Ölkrise, Blaufrau und Heizdecke
Es ist kalt. Saukalt. Klar, liegt am Wetter. Eis, Schnee und all dieser frostige Kram.
Das ist aber nicht das Problem. Das Problem ist die Heizung. Die sollte eigentlich wohlige Wärme in den heimischen Wänden verbreiten.
Tut sie aber nicht. Ist kalt wie ein Messingtoilettensitz in der sibirischen Tundra.
Nullinie im Heizkessel würde der Fachmann diagnostizieren.
Nicht, dass ich da hilflos wäre. Nein, alles gecheckt.
Sicherung, Kessel und Brennkammer erscheinen aber im Normalzustand.
Ein Mann muss seine Grenzen erkennen und so greife ich zum Telefonhörer.
Der nächstgelegene Fachbetrieb für Heizung und Sanitär.
"Ja, wir schicken Ihnen einen Techniker hinaus. Wird innerhalb der nächsten Stunde eintreffen."
Sicherheitshalber nehme ich die Handtücher von den Radiatoren und stelle sie an die Wand.

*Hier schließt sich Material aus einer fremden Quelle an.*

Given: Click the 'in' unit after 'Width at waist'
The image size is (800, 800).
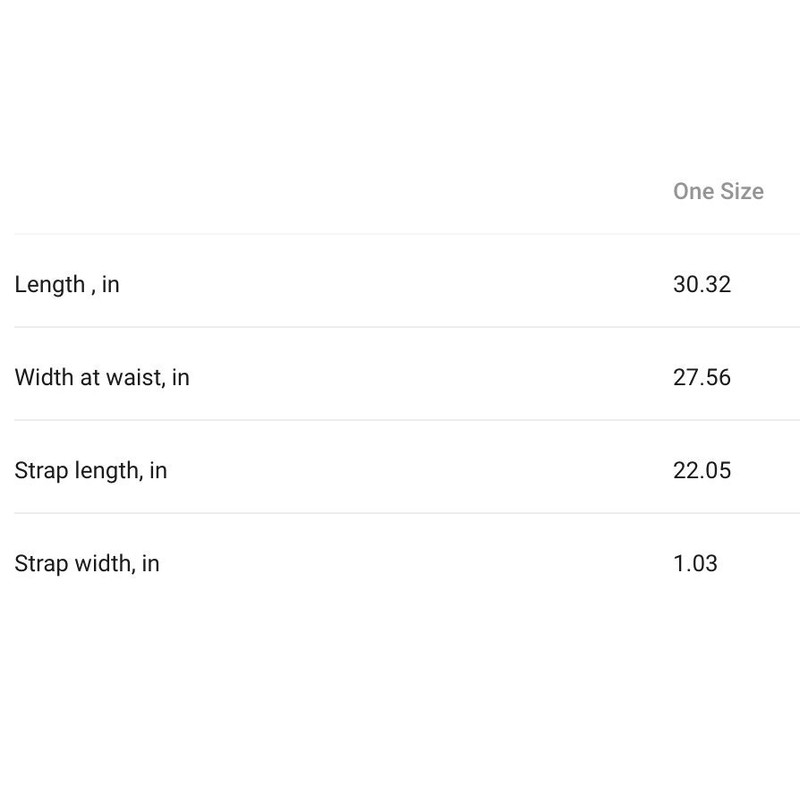Looking at the screenshot, I should 180,377.
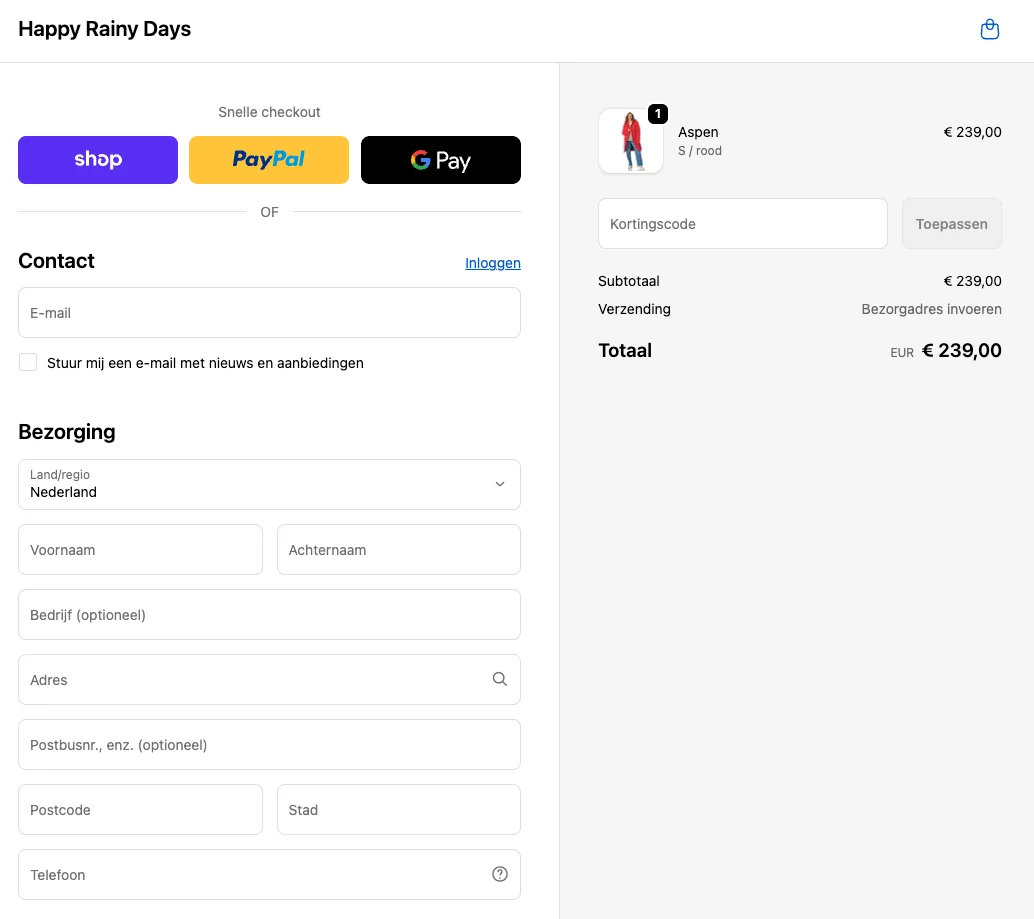Image resolution: width=1034 pixels, height=919 pixels.
Task: Click the phone field help question icon
Action: (x=500, y=874)
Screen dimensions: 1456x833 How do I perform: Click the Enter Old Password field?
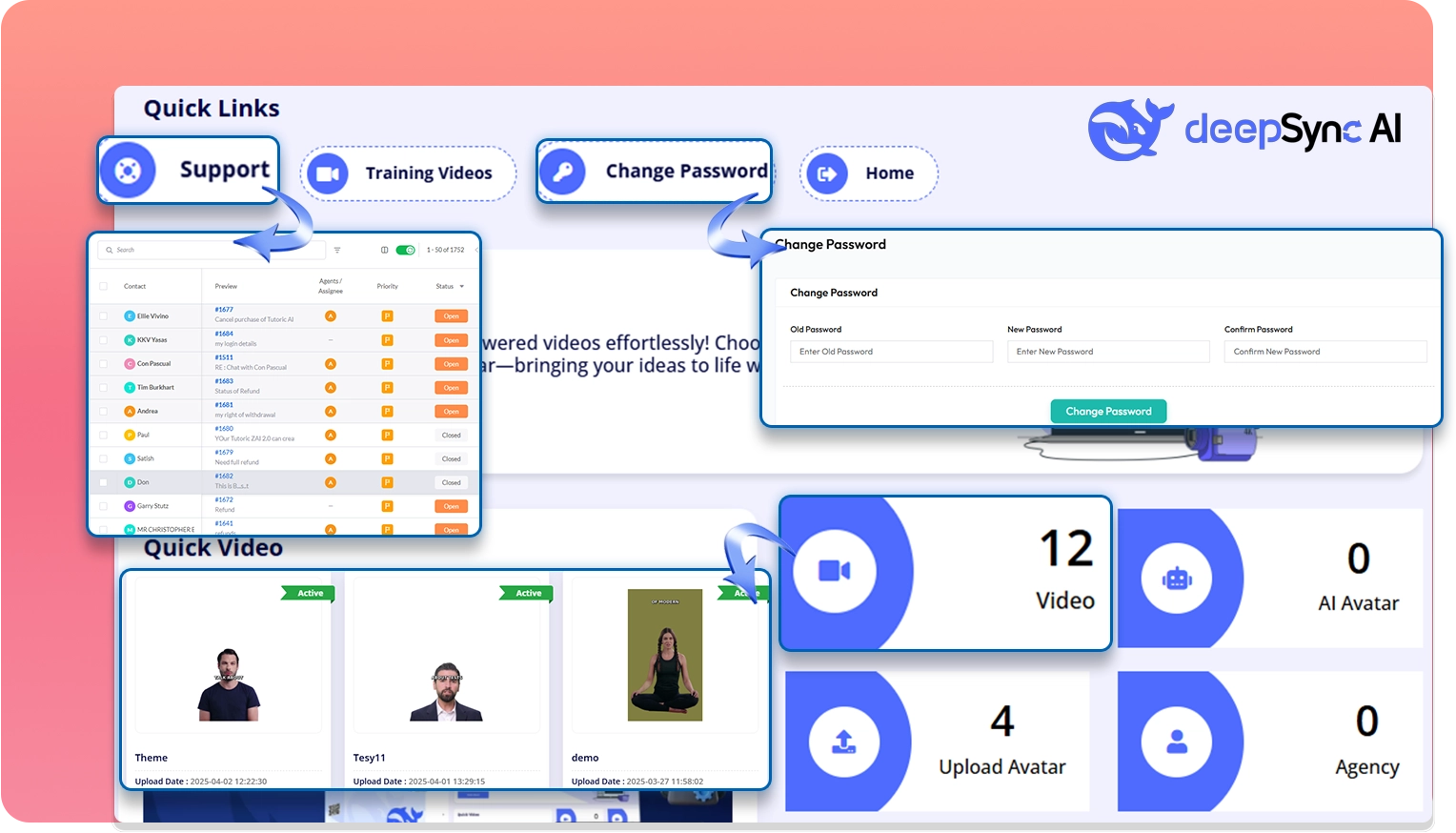click(x=891, y=352)
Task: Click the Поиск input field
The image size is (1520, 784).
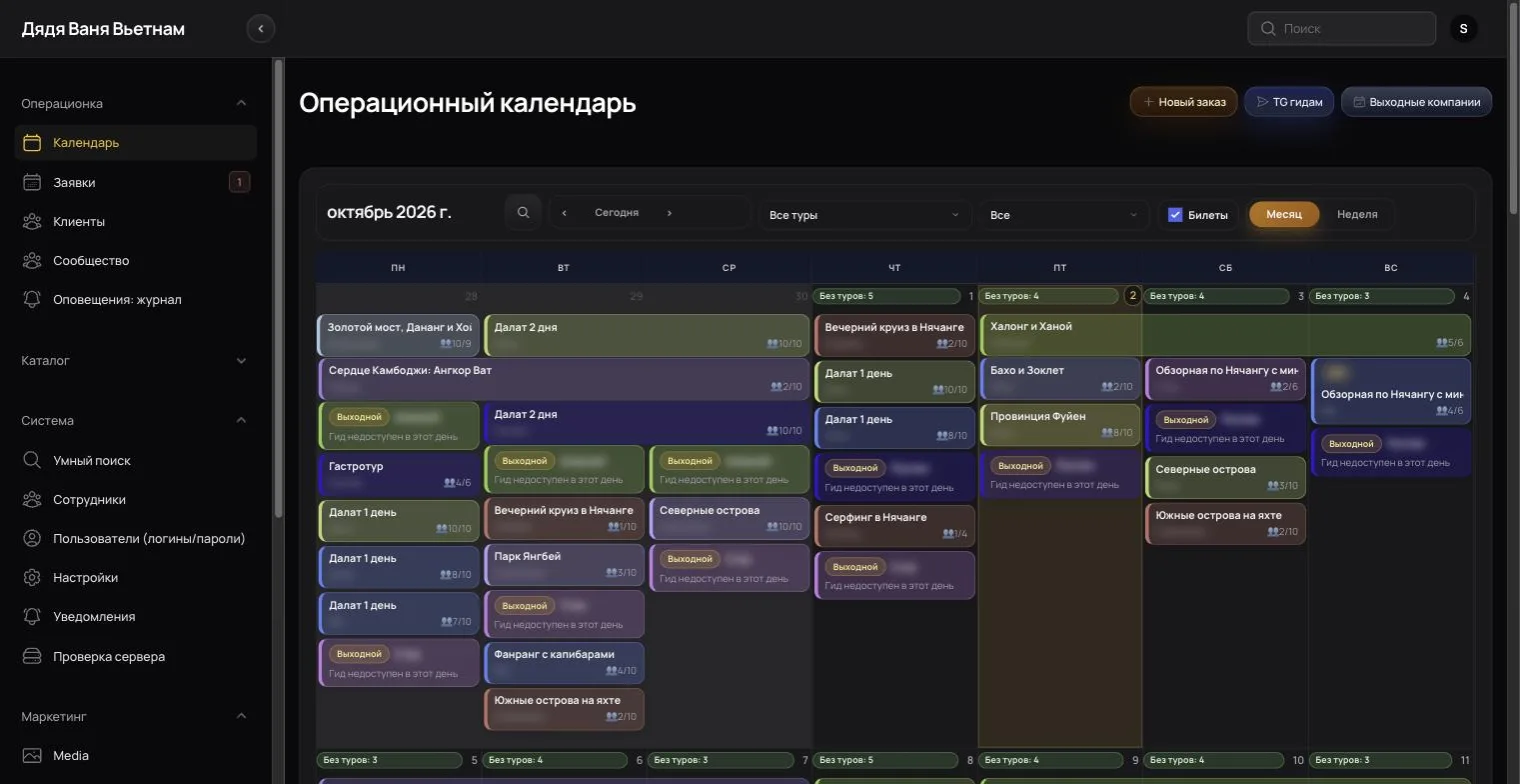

Die Dinger haben faszinierende Formen angenommen. Geschwungene Rundungen in Form der Heizungsrippen.
Ich denke über einen neuen Markt für Kunstobjekte nach als es an der Tür klingelt.

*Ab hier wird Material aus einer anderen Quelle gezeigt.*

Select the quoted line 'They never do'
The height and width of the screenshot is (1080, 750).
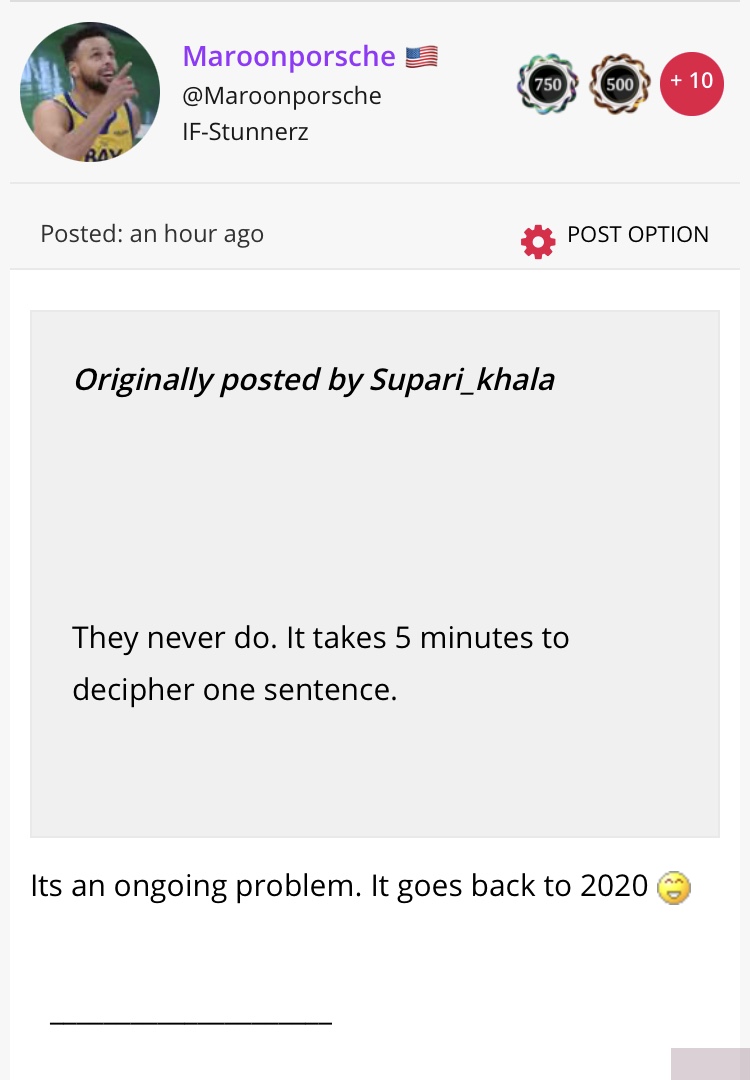pos(174,638)
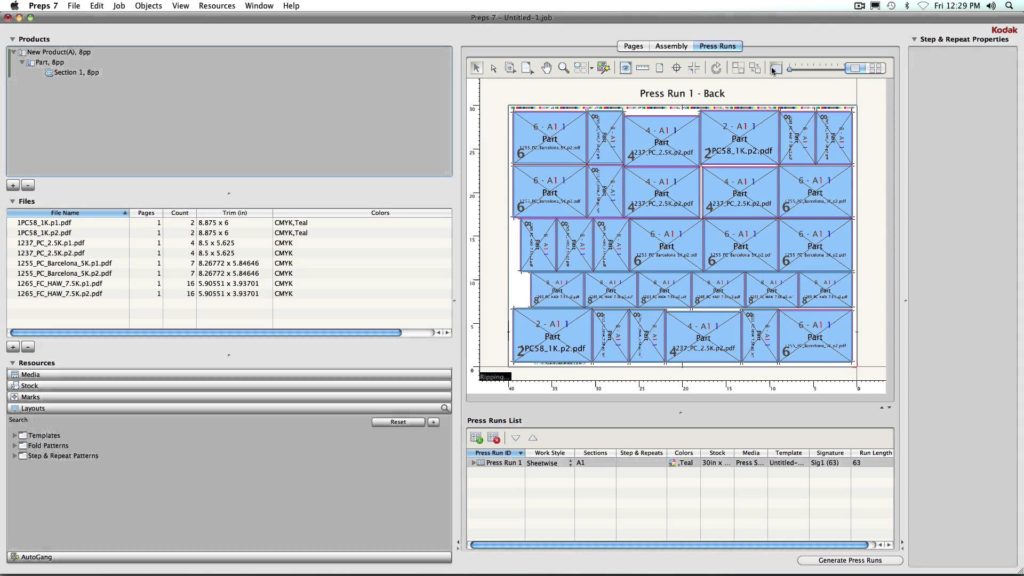Expand the Fold Patterns folder
This screenshot has width=1024, height=576.
(x=14, y=445)
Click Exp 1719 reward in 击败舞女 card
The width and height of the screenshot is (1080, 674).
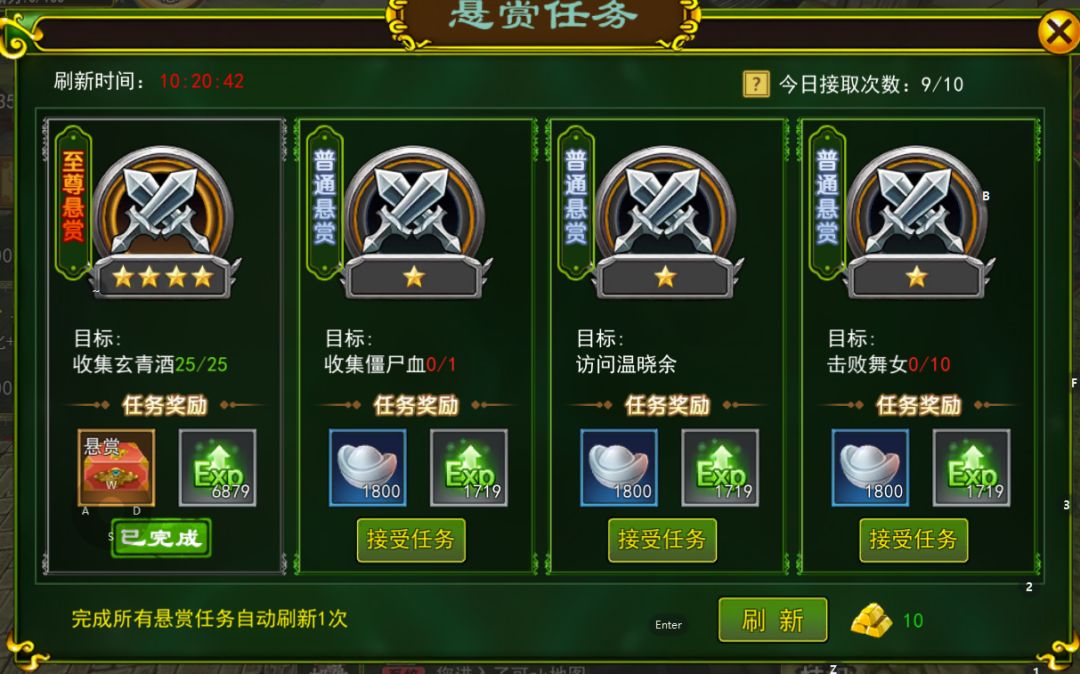[972, 467]
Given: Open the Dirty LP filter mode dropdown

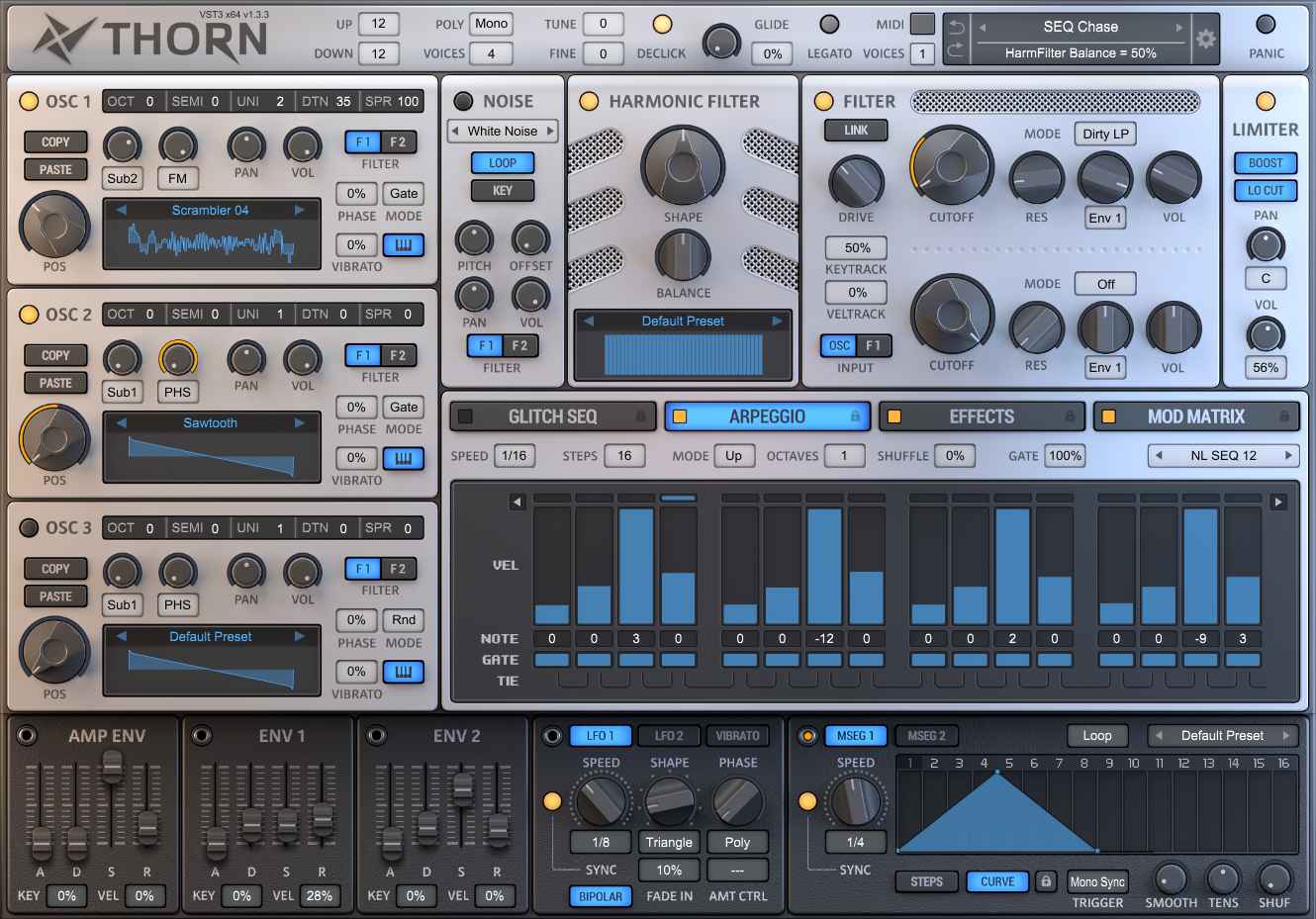Looking at the screenshot, I should (1104, 134).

"Dünnes Auftragsbuch, dass die so schnell hier aufschlagen", denke ich.
Der Techniker ist eine Technikerin und verboten nett anzuschauen.
Lange, dunkle Haare rahmen ein hübsches Gesicht und mit dem perfekt sitzenden Blaumann könnte sie problemlos die Laufstege in den großen Modemetropolen aufmischen.
Neue Kollektion von Lagerfeld. Bussines Basic Line oder so.
Ich beschließe die Firma in mein persönliches Adressbuch aufzunehmen.
"Sie haben ein Problem mit ihrer Heizung?"
"Ja, die will nicht mehr. Winterschlaf."
Die Lady grinst und fragt nach den Räumlichkeiten.
Wie sie vor mir im Wiegeschritt die Treppe hinuntergeht bedaure ich, dass der Keller nicht deutlich tiefer liegt.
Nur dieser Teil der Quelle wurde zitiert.